— start of Records for the task —

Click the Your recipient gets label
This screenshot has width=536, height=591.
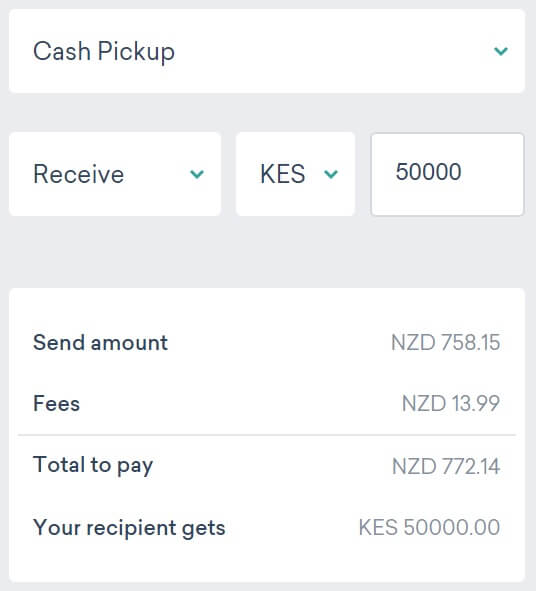pos(129,528)
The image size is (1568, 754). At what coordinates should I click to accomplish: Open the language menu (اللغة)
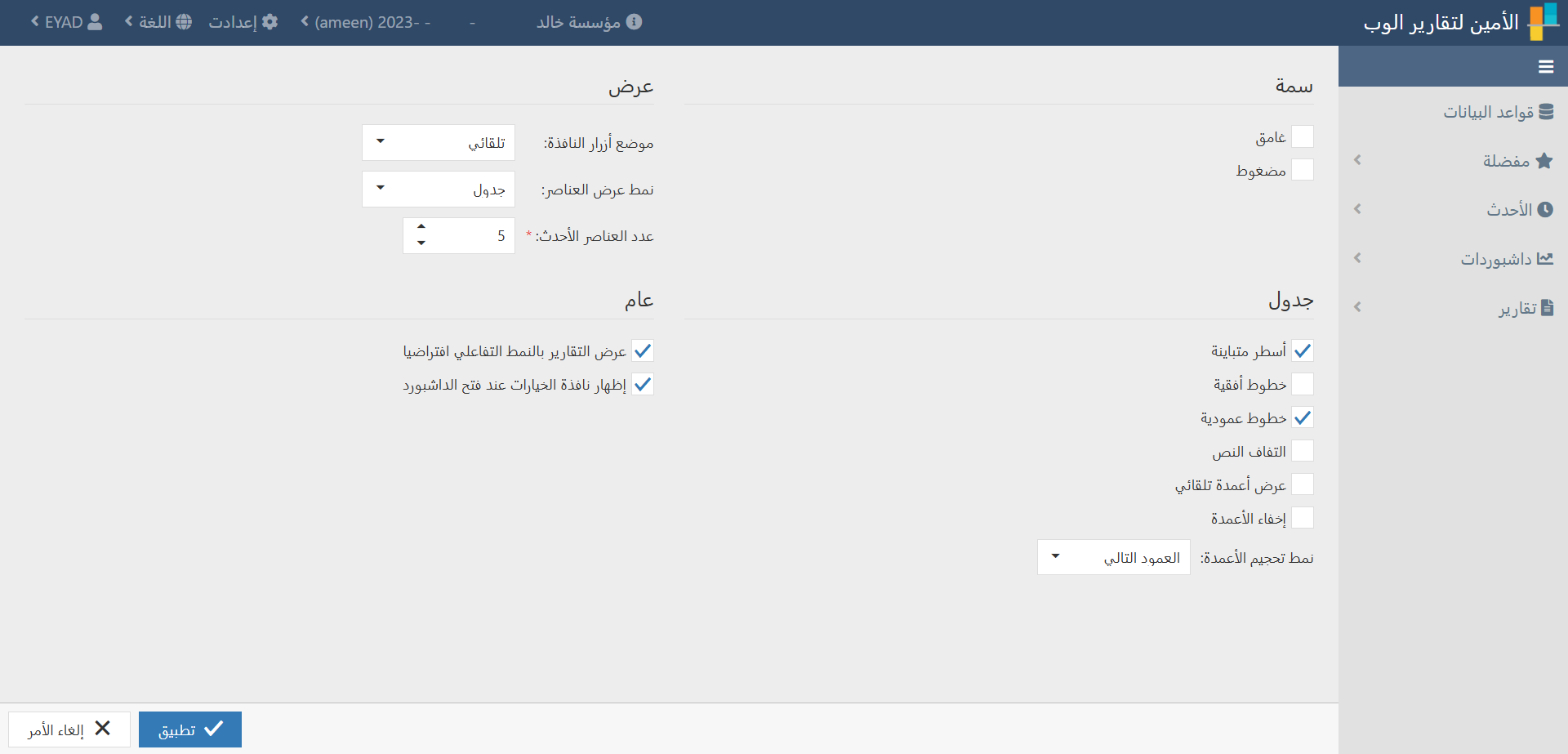coord(158,22)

— end of Records for the task —

Exercise — Copy out the data above word for word, omitting the pictures.

In response —
Click the Your recipient gets label
This screenshot has width=536, height=591.
pos(129,528)
The image size is (1568, 754). At what coordinates should I click to accomplish: Open the language menu (اللغة)
coord(158,22)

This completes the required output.